• **AVAILABLE RECORDS**:
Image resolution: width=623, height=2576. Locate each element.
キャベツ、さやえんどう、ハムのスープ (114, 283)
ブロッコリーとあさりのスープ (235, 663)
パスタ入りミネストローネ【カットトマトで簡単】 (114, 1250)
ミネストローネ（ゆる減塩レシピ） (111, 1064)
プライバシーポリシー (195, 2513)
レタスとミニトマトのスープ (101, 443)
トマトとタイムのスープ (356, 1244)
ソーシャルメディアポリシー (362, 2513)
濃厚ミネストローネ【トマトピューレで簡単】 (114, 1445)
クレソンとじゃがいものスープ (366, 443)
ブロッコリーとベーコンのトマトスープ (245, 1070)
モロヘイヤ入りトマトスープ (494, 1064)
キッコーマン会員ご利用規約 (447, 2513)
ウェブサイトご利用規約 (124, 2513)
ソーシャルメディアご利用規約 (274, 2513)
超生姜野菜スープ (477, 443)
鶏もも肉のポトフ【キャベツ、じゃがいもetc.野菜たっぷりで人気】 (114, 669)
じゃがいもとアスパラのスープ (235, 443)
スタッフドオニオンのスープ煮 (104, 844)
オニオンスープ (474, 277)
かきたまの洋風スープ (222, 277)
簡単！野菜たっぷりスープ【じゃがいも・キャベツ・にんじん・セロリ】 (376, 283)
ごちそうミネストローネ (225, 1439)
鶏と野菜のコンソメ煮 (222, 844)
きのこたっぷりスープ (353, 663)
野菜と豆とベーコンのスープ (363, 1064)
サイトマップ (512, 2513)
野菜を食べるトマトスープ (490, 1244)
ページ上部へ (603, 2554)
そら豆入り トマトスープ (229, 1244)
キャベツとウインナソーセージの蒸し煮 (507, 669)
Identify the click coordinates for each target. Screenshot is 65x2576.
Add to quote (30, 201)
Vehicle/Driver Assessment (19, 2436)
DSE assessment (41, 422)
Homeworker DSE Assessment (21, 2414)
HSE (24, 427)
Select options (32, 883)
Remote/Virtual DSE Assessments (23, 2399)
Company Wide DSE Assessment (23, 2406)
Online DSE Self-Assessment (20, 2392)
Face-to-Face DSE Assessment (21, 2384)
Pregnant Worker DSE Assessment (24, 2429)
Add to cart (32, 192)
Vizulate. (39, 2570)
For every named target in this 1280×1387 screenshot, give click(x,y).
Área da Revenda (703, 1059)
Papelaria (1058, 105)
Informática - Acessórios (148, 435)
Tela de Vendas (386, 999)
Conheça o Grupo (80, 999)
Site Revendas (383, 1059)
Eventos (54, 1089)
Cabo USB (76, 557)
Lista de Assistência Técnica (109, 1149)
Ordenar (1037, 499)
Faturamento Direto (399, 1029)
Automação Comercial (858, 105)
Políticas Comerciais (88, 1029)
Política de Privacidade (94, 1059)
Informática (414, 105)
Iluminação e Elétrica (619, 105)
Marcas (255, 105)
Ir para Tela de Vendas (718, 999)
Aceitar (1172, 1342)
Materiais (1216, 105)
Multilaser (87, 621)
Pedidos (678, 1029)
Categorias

• **WHAT YOU NEED TO DO**: Find how many lines of the entries contain "target". Respond with the number only.

• **SOLUTION FOR THIS PROBLEM**: 2